The mute function is performed immediately if ZCM is
cleared (ZCM = 0). If the bit is set (ZCM = 1) the mute is
activated after changing the GMU bit. The actual mute
switching is delayed until the next zero crossing of the
audio frequency signal. Two comparators are built-in to
provide independent mute switches to control each of the
audio channels (left and right).
To avoid a large delay of mute switching when very low
frequencies are processed, the maximum delay time is
limited to typically 100 ms by an integrated timing circuit
and an external capacitor (Cm= 10 nF, see Fig.9). This
timing circuit is triggered by reception of a new data word
for the switch function which includes the GMU bit. After a
discharge and charge period of an external capacitor the
muting switch follows the GMU bit, only if no zero crossing
was detected during that time.
The mute function can also be controlled externally (see
Fig.9). If the mute pin is switched to ground all outputs are
muted immediately (hardware mute). This mute request
overwrites all mute controls via the I2C-bus for the time the
pin is held LOW. The hardware mute position is not stored
in the TEA6324T.
Typically, the turn on/off can be used to avoid AF output.
This can be caused by the input signal from preceding
stages, which may produce output during a drop of VCC.

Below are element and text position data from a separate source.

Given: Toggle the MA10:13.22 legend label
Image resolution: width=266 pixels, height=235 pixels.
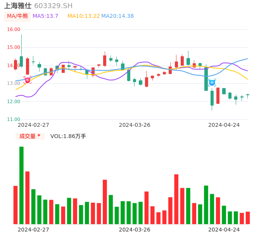Looking at the screenshot, I should pyautogui.click(x=84, y=16).
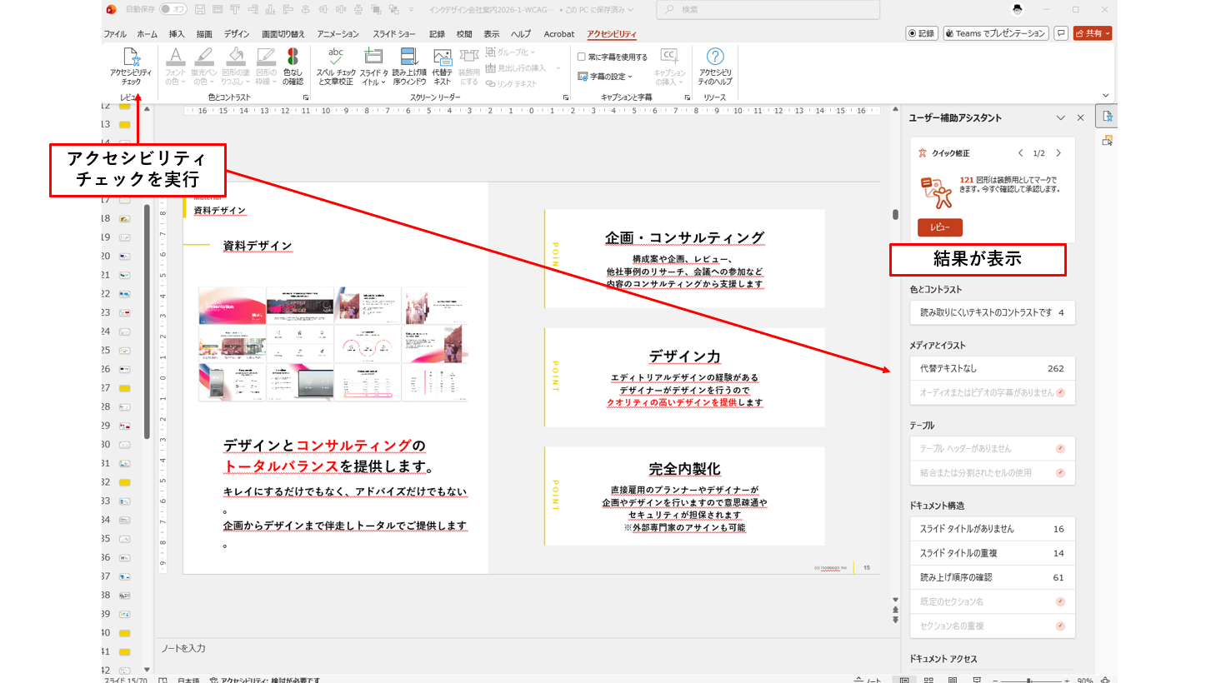Screen dimensions: 1216x683
Task: Switch to the スライドショー tab
Action: click(393, 34)
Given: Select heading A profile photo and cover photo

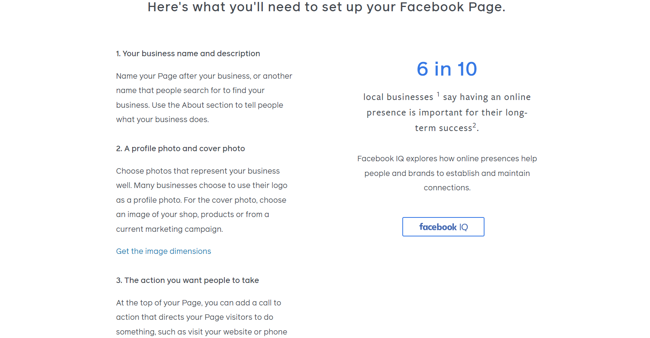Looking at the screenshot, I should click(181, 148).
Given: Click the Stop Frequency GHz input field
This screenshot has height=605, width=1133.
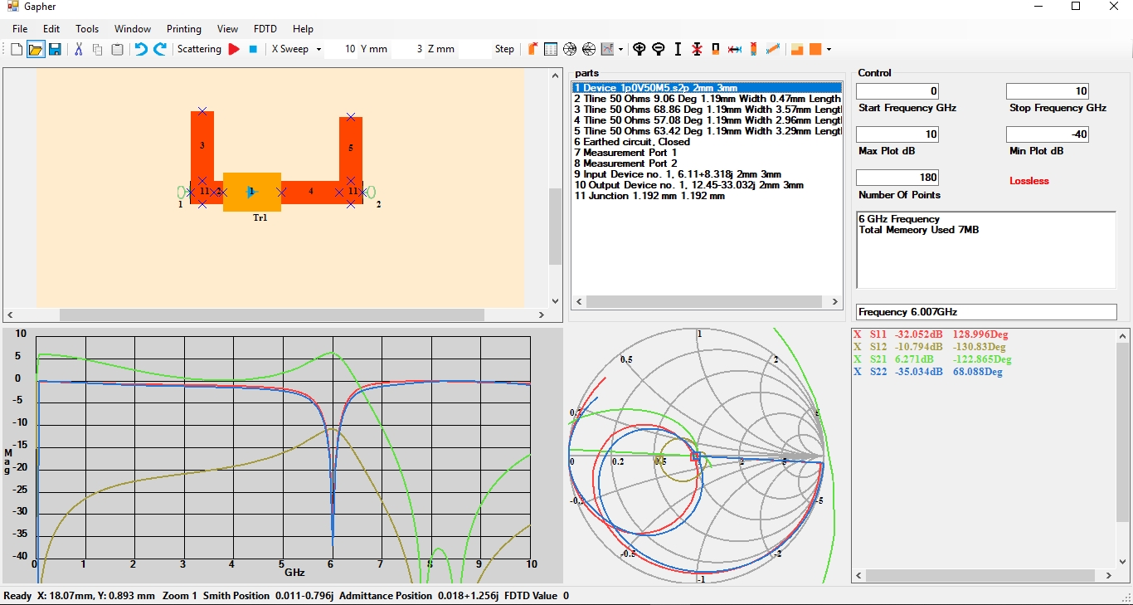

To avoid this, the mute must be set prior to a VCC drop and
can be achieved either by I2C-bus control, or by grounding
the MUTE pin.
In cases where there is no mute in the application before
turn off, a supply voltage drop of more than 1 × VBE will
result in a mute during the voltage drop.

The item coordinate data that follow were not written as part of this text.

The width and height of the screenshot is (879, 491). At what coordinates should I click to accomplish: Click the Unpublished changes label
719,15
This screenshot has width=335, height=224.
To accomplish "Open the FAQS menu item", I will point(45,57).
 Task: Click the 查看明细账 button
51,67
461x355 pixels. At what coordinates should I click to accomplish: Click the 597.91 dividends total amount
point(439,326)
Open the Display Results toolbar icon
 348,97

The power supply should include a VCC buffer capacitor,
which provides a discharging time constant. If the input
signal does not disappear after turn off the input will
become audible after a certain time. A 4.7 kΩ resistor
discharges the VCC buffer capacitor, because the internal
current of the IC does not discharge it completely.
The hardware mute function is ideal for use in Radio Data
System (RDS) applications. The zero crossing mute
avoids modulation plops. This feature is an advantage for
mute during changing presets and/or sources (e.g. traffic
announcement during cassette playback).